WORK REQUEST:
Copy out each line below containing "kbuild".

MATERIAL FOR THIS TASK:
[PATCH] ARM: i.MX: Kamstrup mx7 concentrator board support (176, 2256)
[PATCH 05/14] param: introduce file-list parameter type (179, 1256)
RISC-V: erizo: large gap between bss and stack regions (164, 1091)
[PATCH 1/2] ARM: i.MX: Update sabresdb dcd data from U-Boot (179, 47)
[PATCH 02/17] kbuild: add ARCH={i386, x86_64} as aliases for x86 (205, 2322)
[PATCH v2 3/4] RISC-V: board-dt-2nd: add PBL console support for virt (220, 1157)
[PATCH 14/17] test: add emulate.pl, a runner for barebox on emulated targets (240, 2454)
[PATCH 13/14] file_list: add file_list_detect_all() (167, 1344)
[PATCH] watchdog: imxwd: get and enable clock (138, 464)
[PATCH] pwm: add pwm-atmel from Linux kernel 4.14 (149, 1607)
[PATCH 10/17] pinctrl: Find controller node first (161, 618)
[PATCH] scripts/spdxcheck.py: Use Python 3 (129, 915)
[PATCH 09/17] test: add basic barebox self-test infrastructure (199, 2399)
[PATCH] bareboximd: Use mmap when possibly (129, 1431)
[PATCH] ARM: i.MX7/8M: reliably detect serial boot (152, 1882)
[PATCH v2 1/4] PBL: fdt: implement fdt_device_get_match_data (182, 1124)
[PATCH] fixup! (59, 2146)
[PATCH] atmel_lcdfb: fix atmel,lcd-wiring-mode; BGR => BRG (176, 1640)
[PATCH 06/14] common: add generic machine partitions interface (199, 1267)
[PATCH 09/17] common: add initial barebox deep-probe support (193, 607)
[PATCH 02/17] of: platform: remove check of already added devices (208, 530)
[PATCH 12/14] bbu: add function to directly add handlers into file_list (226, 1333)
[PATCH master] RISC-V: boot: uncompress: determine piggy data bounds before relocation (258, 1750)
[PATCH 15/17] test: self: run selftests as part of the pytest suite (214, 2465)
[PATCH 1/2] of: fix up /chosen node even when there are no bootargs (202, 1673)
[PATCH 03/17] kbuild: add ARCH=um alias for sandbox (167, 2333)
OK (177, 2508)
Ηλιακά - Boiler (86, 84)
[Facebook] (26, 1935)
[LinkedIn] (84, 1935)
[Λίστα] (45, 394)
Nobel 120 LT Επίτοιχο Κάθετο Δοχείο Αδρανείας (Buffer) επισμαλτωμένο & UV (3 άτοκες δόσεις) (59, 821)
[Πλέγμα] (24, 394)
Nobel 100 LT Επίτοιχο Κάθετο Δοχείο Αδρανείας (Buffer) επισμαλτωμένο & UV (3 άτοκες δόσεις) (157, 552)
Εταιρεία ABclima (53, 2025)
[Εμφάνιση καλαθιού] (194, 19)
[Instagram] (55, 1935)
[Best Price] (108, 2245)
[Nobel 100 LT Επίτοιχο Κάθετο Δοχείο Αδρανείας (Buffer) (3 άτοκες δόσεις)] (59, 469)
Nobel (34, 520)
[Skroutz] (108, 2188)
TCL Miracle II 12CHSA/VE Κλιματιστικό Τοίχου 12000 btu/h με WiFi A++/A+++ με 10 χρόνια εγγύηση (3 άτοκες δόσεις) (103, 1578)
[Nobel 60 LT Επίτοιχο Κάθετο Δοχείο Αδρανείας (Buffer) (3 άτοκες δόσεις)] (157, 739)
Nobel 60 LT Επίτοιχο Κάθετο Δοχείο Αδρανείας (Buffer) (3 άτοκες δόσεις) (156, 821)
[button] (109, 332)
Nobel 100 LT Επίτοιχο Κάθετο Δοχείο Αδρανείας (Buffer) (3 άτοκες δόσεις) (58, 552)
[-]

SOLVED PROBLEM:
[PATCH 02/17] kbuild: add ARCH={i386, x86_64} as aliases for x86 (205, 2322)
[PATCH 03/17] kbuild: add ARCH=um alias for sandbox (167, 2333)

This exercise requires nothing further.